Une semaine auparavant, elle avait
déclaré lors d’une épreuve de la Coupe du monde de ski acrobatique à Calgary
qu’elle allait accrocher ses skis à l’issue de la présente campagne. Puis, sous
le regard attentif de dizaines de membres de sa famille et d’amis, elle a
trébuché à sa dernière course en sol canadien. « Je crois que je suis tombée trois
fois au cours de ma carrière, et je suis tombée lors de cette épreuve à
Calgary, a-t-elle dit. Les Championnats du monde devaient avoir lieu quatre
jours plus tard, et je vous jure que mon niveau de confiance était au plus bas
de ma carrière.
« Je voulais avoir la bonne
approche, mais je n’y parvenais pas. Au bout du compte, j’ai arrêté de m’en
faire, je me suis enlevée de la pression des épaules, et je me suis simplement
dit ‘J’y suis. J’aime ce sport. C’est ma dernière opportunité de dévaler ma
piste favorite. »‘ « C’est l’une des plus
difficiles au monde, et je souhaitais simplement retrouver ma vitesse et ma
joie. En conséquence, j’ai arrêté de m’en faire. Et tout est tombé en
place. » Désormais, elle peut ajouter le
titre d’athlète féminine de l’année à sa longue liste d’exploits en carrière.
« Ça semble irréel, c’est un
grand honneur qui boucle ma carrière, a confié l’athlète de 28 ans. Il y a
beaucoup de femmes qui ont remporté cet honneur et qui m’ont inspirée tout au
long de ma carrière, et dont j’aspirais à atteindre leur niveau d’excellence.
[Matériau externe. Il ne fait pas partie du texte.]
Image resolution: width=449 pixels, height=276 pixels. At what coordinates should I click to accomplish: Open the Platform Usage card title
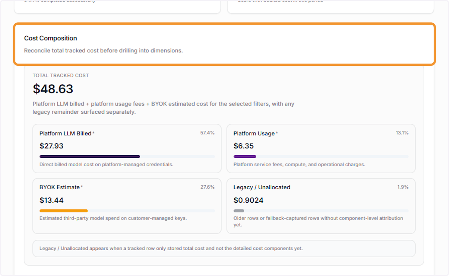coord(254,134)
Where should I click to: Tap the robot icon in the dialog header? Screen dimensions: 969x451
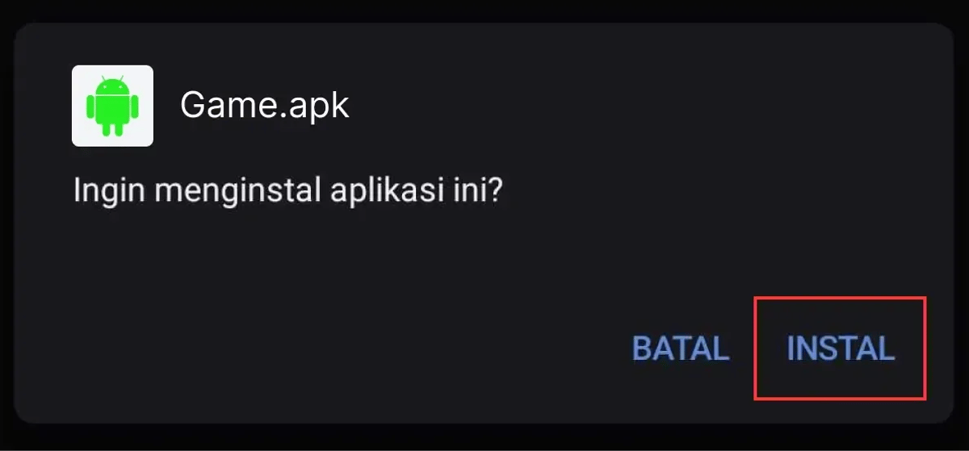(112, 106)
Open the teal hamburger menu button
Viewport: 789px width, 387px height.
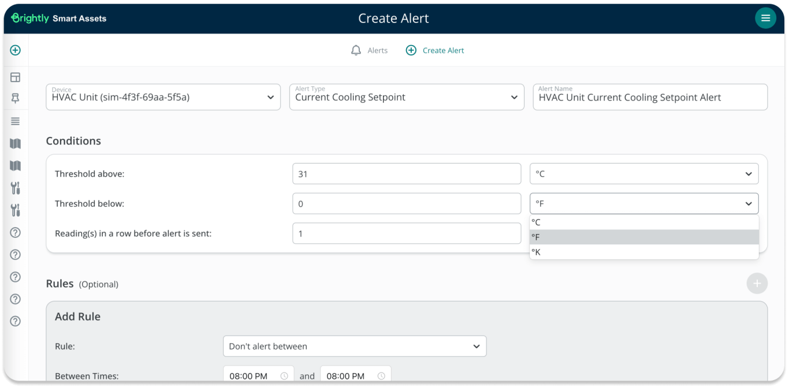[x=765, y=18]
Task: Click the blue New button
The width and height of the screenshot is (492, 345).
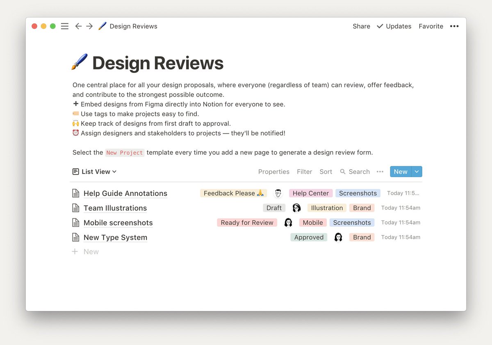Action: 400,171
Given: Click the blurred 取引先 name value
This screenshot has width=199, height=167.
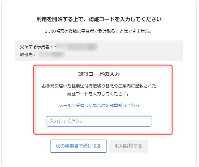Looking at the screenshot, I should pos(51,54).
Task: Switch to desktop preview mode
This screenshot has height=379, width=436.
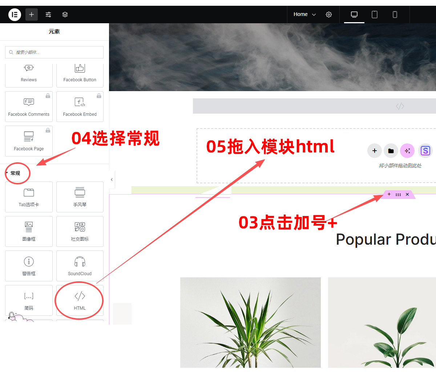Action: click(354, 15)
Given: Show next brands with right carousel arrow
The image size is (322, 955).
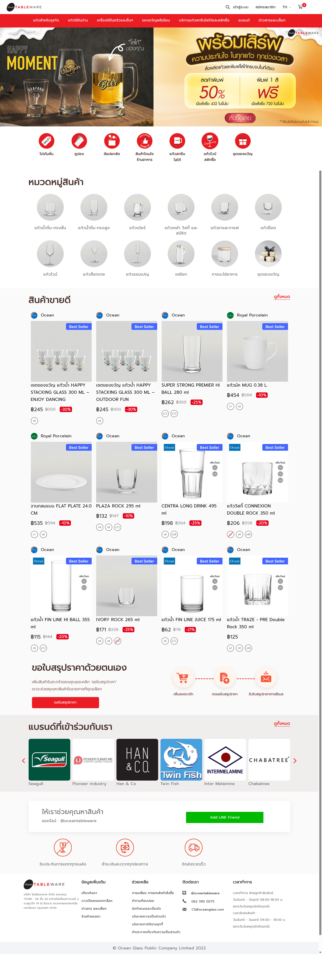Looking at the screenshot, I should click(295, 761).
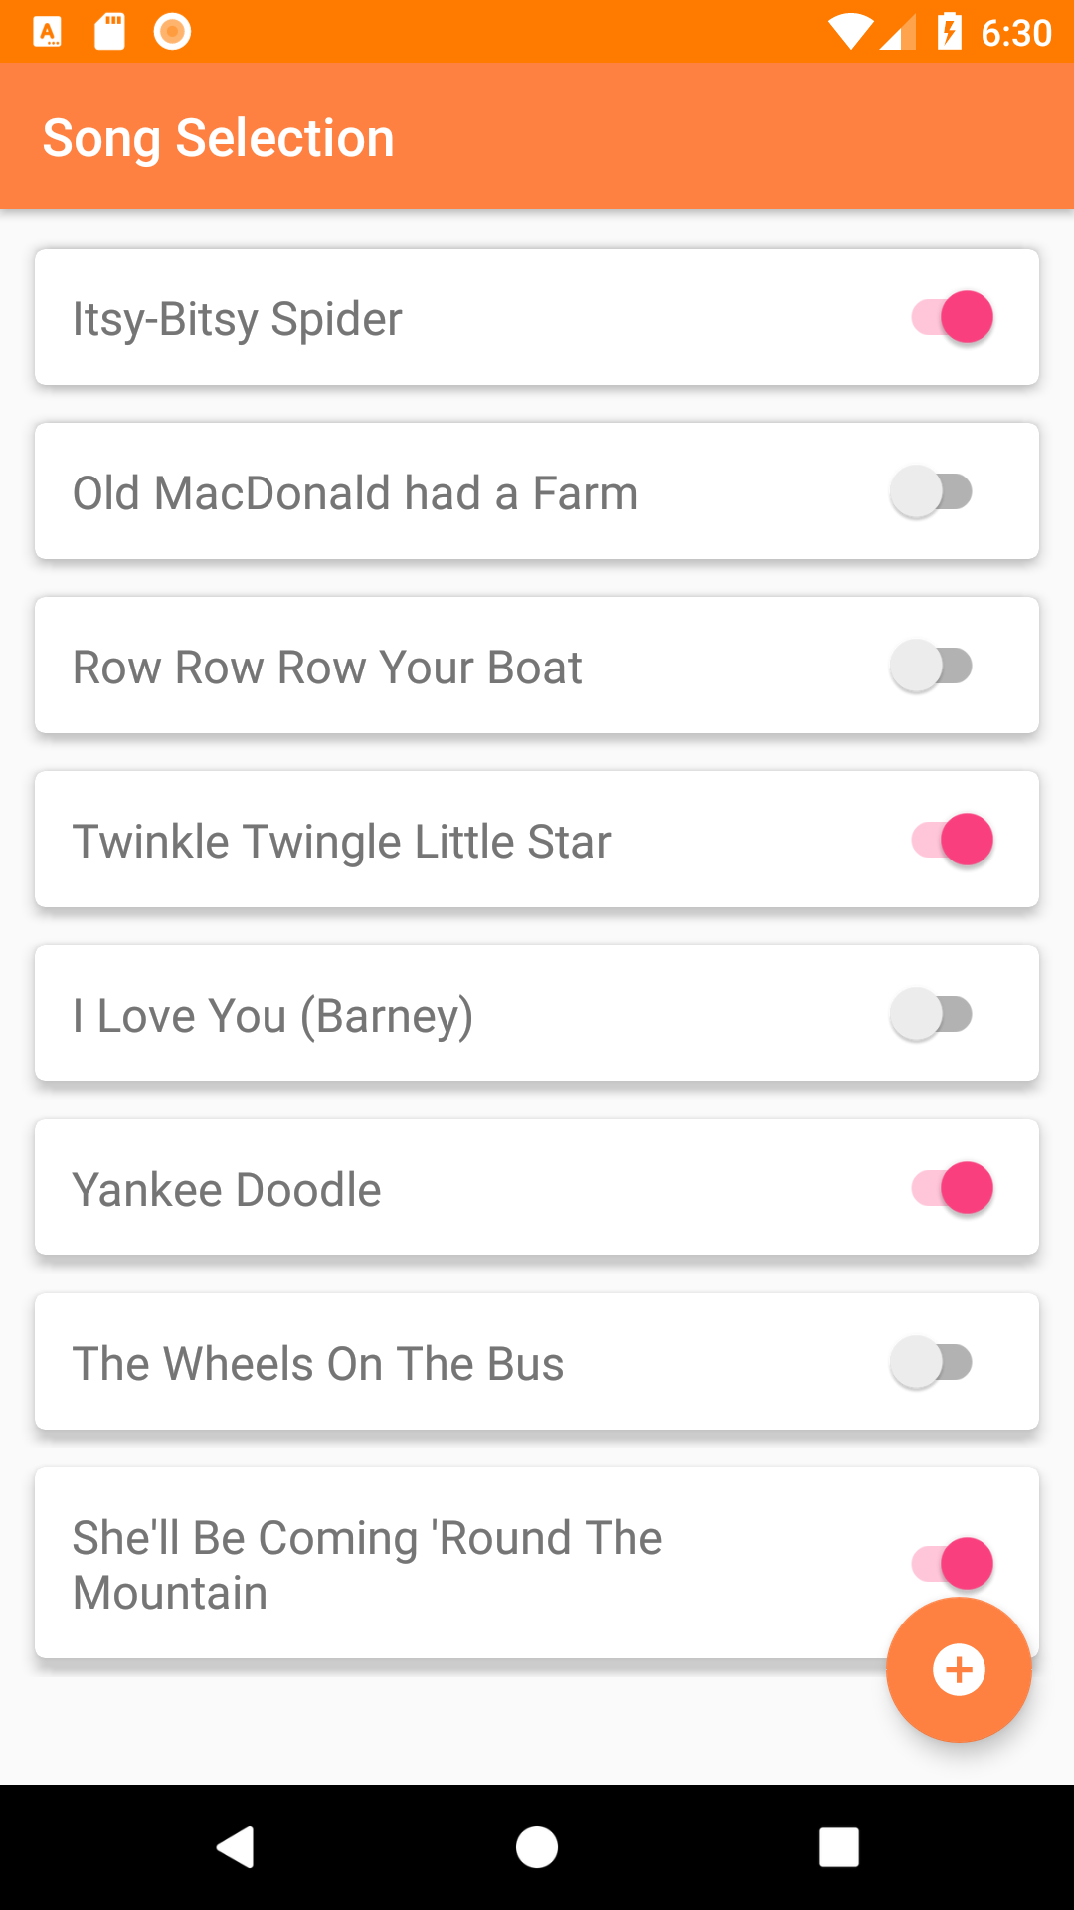Turn off Twinkle Twingle Little Star switch
The height and width of the screenshot is (1910, 1074).
(x=953, y=840)
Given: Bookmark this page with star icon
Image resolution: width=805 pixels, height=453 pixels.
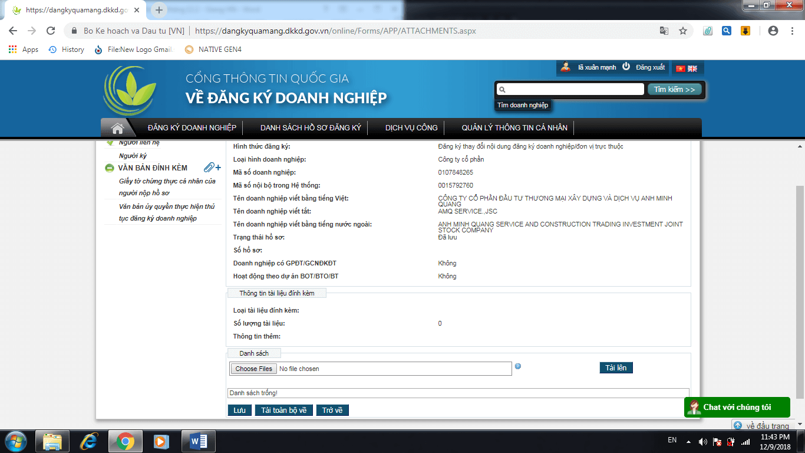Looking at the screenshot, I should click(x=683, y=31).
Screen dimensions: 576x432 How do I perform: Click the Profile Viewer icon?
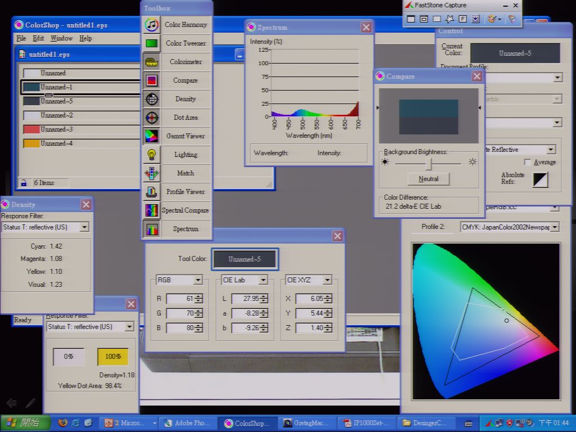(x=151, y=192)
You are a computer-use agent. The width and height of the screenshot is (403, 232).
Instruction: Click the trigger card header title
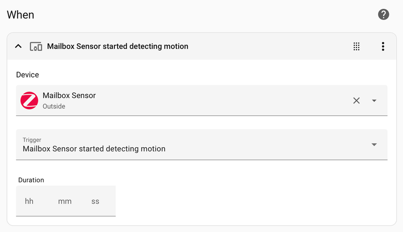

Nancy Greene (1967 et 1968) est de toute évidence parmi celles-ci. Elle fut une
légende. J’ai aussi été impressionnée par Catriona Le May Doan (1998, 2001,
2002) et sa domination totale de sa discipline (patinage de vitesse). » Son objectif, désormais, est de
faire aussi bien que durant sa carrière de skieuse, mais loin des pistes. Si on
se fie à la détermination et à l’implication qu’elle a mises dans son sport,
c’est assez difficile de croire qu’elle puisse échouer.
Après avoir raté une médaille par un
centième de seconde à ses premiers Jeux olympiques en 2002, Heil a mis sa
carrière en veilleuse pendant un an afin de travailler sa technique et de
« bâtir » son corps de façon à ce qu’elle puisse rivaliser avec les
meilleures au monde. À son retour, elle a remporté trois
titres consécutifs de la Coupe du monde de ski acrobatique. Avant les Jeux de 2006, elle a
découvert que ses coûts d’entraînement étaient supérieurs à ses revenus et elle
s’est questionnée à savoir si elle pourrait poursuivre son rêve. Mais, alors
qu’elle n’espérait plus rien, un groupe d’hommes d’affaires de Montréal et
d’Edmonton se sont regroupés et lui ont offert l’argent nécessaire pour qu’elle
puisse s’entourer des meilleurs spécialistes sportifs au pays.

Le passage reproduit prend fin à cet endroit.